__PROBLEM TO SOLVE__. According to the RISC-V mmap patch note, what does mmap in the sv48 address space return when the MAP_FIXED flag is not used?

__EXCERPT__.

* * * * *

2024-01-14 19:56:50

by Yangyu Chen

[permalink] [raw]
Subject: [PATCH 0/3] RISC-V: mm: correct mmap behavior in sv48 address space

Previous patch series [1] violates the principle of mmap syscall as it uses
hint address as the largest address space to use rather than where to
create the mapping, thus broke the possibility to mmap in sv48, sv57
address space without a MAP_FIXED flag. This patchset corrects the behavior
of mmap syscall and use the behavior of x86 5-stage-paging as a reference.

I first noticed this issue when I was trying to run box64 on a sv48 system
with commit previous than [2]. Then I reported this through private
communication, then a box64 contributor did some investigation and found
that trying to mmap in sv48 address space without MAP_FIXED flag will
always return a random address in sv39. I review the changelog with some
tests on qemu and found this issue was introduced from [1]. After reviewing
the code, tests and docs, I think the original author might misunderstand
the meaning of hint address in mmap syscall. Then I did some investigation
on other ISAs like x86 which has 5-stage-paging and found that it has
addressed the same issue if some userspace software assumes the pointer
size should smaller than 47 bits and also solved in kernel by limiting the
mmap in maximum 47 bits address space by default.

Finally I correct the behavior of mmap syscall as x86 5-stage-paging does,
and migreate the documentation from x86-64 kernel to riscv kernel.

* * * * *

__DATA BLOCK__.
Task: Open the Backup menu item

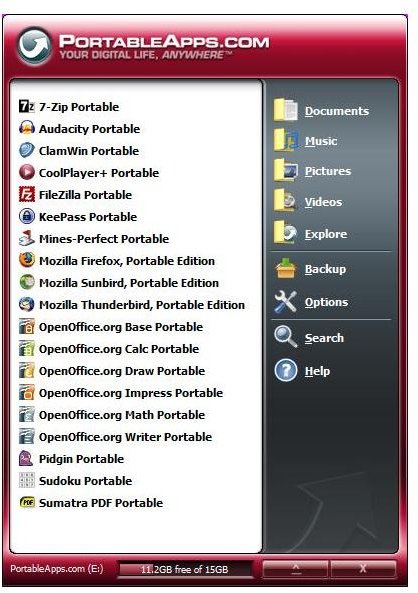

* * * * *

__ANSWER TO THIS PROBLEM__. It always returns a random address in sv39.